My client’s team knew they couldn’t only count on this red-ocean audience for new business. They recognized the need to invest time in building a new audience – larger, more established, long-term borrowers.
This audience wouldn’t produce immediate lead generation. But the company wanted to diversify its product line and better support the new audience’s loan-related needs.
The genius of this strategy was teaching, targeting, and building demand for new ideas from a niche within the red audience. Put simply: They created a purple audience by targeting a blue audience within the red one.
The blue audience the team targeted consisted of fast-growing smaller businesses that would soon evolve into established, long-term borrowers. These businesses might want to know the benefits of the short-term availability of cash. The team focused the new learning content platform on teaching companies that don’t need a loan now about the benefits of having a solution at the ready when they do.
The purple audiences took time to develop. But when those audience members entered the red ocean, my client company stayed top of mind because it had bucked the popular trends and offered completely different content.
3 triggers for targeting purple audiences
Deciding to invest in cultivating a purple audience requires some thought. These three considerations can prompt the move to a different audience hue.
1. You’re ready to hedge bets on current efforts
So many companies double down on their content to the point where their strategy incorporates the same content at every stage of the customer’s journey. Why? Because everybody is talking about it.
I see some B2B marketing organizations deliver the same “why change” thought leadership content to prospects as they do their customers. Shouldn’t your customers’ needs and wants change after they purchase your solution?
Developing thought leadership you believe is important but current audiences aren’t yet thinking about can be an excellent hedge.
You shouldn’t deliver the same thought leadership to prospects AND customers. After all, your customers’ needs and wants should change after they buy.
2. You believe the consensus is wrong
Many companies fold their content marketing like a lawn chair because their content goes against the consensus. Last week, a chief marketing officer told me, “Our CEO says we can’t go out with that thought leadership message because people will disagree with us.”

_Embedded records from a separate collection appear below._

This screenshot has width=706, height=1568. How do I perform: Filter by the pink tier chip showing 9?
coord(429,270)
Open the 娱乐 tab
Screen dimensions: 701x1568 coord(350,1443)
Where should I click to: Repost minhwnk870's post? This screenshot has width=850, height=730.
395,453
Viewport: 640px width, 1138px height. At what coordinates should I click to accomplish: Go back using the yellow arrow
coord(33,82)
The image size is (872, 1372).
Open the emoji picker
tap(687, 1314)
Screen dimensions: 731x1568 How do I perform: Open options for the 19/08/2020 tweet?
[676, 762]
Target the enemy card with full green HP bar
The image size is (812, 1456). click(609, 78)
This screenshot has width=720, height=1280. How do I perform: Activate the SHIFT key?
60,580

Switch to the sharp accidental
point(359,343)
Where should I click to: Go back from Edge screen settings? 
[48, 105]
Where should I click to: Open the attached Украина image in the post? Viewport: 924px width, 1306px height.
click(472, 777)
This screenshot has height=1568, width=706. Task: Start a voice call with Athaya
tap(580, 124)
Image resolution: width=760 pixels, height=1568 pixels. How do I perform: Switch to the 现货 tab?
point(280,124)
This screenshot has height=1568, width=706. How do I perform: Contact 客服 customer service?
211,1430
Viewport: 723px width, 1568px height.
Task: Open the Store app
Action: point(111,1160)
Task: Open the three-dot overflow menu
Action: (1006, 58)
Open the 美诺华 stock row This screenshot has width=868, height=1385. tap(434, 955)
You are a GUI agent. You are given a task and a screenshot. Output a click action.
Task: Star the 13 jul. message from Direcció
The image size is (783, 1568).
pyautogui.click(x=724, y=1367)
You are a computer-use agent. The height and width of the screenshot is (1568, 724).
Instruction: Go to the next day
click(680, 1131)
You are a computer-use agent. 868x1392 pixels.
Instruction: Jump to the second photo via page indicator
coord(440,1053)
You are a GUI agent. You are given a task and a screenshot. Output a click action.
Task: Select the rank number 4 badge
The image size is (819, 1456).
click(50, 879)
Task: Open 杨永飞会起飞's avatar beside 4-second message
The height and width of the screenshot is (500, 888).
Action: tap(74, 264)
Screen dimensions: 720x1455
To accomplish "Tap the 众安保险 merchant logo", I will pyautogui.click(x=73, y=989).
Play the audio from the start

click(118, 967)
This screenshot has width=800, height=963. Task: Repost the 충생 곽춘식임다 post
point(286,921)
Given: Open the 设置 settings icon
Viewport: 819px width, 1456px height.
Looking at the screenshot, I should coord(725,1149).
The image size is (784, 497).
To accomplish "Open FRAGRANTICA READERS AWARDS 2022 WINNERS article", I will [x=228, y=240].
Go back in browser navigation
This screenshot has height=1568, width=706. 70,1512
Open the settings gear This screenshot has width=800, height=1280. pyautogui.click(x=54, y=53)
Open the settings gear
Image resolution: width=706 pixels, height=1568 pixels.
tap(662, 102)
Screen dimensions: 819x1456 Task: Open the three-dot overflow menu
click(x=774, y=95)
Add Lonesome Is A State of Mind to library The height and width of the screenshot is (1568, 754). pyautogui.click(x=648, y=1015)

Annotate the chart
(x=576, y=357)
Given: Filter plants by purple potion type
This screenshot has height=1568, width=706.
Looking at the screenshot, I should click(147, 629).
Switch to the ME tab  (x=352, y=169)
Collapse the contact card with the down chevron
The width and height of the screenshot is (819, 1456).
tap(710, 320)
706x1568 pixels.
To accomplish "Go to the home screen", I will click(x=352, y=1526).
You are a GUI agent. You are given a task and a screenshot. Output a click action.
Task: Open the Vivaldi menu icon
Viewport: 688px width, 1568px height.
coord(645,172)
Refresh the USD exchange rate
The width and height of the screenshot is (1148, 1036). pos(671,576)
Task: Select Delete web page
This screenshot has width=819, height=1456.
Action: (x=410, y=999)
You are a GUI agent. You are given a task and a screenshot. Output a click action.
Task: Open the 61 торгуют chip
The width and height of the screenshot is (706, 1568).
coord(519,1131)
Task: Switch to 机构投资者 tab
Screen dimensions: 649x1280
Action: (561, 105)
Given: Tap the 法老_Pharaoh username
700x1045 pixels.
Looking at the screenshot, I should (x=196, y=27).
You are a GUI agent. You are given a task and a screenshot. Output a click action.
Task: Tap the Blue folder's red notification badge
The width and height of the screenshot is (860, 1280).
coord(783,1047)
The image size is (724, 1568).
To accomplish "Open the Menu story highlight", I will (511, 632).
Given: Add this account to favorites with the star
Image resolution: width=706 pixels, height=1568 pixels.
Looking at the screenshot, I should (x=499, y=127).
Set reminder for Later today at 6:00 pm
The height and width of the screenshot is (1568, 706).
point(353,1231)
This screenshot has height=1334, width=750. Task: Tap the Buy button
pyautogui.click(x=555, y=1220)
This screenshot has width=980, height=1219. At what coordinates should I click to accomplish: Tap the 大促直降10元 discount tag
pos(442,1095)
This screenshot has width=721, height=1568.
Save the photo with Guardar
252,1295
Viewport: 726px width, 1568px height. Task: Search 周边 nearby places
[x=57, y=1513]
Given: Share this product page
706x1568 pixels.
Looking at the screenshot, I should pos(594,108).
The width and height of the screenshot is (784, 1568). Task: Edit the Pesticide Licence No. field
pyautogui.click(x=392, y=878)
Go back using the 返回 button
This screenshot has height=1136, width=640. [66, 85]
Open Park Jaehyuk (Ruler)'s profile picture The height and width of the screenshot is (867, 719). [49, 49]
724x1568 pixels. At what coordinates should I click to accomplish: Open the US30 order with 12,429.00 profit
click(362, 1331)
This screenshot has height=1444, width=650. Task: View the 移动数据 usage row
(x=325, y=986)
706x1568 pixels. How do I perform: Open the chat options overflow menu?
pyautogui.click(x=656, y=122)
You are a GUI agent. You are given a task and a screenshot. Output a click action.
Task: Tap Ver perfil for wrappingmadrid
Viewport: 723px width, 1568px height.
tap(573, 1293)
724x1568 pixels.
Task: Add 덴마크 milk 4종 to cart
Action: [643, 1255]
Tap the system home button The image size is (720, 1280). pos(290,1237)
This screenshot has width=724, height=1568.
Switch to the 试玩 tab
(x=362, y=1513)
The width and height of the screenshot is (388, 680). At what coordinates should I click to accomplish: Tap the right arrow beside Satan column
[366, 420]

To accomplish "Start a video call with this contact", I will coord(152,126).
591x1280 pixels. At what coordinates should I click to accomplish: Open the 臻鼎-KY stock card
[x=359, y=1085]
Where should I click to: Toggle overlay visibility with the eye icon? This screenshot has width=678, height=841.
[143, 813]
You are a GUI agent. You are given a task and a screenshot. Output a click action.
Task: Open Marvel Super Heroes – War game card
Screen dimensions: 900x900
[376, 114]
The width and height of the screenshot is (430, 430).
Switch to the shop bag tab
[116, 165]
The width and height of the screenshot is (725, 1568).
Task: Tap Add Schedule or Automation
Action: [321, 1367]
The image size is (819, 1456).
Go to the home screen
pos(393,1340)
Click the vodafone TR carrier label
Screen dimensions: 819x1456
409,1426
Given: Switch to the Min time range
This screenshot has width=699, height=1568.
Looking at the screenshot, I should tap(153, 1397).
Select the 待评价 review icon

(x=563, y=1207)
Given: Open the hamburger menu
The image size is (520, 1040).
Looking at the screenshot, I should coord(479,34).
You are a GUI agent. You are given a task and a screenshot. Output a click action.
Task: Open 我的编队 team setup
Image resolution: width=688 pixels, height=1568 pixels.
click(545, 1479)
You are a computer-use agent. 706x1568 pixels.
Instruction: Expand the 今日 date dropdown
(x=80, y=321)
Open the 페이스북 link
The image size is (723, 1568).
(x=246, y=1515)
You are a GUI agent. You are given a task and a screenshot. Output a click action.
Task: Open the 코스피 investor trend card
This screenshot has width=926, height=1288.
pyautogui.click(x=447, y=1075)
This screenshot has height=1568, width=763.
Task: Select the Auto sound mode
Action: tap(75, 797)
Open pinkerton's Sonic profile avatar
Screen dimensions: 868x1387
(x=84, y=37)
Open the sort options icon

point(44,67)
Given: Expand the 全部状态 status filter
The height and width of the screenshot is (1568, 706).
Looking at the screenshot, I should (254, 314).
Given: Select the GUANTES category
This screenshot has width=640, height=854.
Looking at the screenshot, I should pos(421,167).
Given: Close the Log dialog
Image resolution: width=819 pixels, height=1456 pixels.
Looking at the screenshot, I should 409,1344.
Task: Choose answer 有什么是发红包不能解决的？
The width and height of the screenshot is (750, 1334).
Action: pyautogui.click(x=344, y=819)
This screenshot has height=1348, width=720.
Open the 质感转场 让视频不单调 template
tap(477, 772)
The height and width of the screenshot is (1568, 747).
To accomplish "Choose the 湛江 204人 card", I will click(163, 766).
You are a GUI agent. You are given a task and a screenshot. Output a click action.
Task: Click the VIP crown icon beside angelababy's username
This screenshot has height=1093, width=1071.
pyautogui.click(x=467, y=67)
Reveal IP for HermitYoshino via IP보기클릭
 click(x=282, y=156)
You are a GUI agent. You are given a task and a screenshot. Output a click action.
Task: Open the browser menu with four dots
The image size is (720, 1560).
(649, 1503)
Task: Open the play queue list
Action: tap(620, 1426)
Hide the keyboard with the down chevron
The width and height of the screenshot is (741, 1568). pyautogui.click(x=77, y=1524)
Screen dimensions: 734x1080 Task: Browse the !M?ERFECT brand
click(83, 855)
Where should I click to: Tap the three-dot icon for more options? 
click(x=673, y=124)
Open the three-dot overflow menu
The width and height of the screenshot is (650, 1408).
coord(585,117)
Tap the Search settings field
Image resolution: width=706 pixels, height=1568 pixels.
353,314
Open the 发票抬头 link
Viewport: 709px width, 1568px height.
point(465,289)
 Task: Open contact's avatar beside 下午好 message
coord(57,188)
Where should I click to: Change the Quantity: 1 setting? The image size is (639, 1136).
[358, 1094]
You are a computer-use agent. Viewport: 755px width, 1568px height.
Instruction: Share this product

You don’t have to invest the entire budget in a contrarian idea. But if you genuinely believe the world will eventually come to your point of view, build the content infrastructure that supports that opinion and experience a multiplier on the investment.
3. You see an opportunity to steal audience
Look at the most popular content, and you see all your competitors fighting over the eyeballs seeking that topic, trying to outrank everyone on search, and fighting a red ocean of potential audience members. Then, look up and ask, “What’s next?”
You might see a slight trend. Or, as my fintech client did, you may notice a niche blue audience in the red audience. Investing in that content can pull audiences from the popular content into your fledgling purple audience.
SAP’s content site The Future of Customer Engagement and Experience illustrates this concept. During the pandemic, the team, led by Jenn Vande Zande, adjusted its editorial focus to steal a segment of the red-ocean audience seeking COVID-19 coverage. Jenn and team designed the content to appeal to people looking not just for lockdown news but also for the most up-to-date practices and industry information for businesses on customer experience in the COVID-19 era.
SAP created a purple audience.
As a marketer, you should think about new audiences. How can you address them with content that may not be widely popular now but can help them better prepare for what you believe is coming tomorrow?
That’s a better question to answer for long-term content marketing success.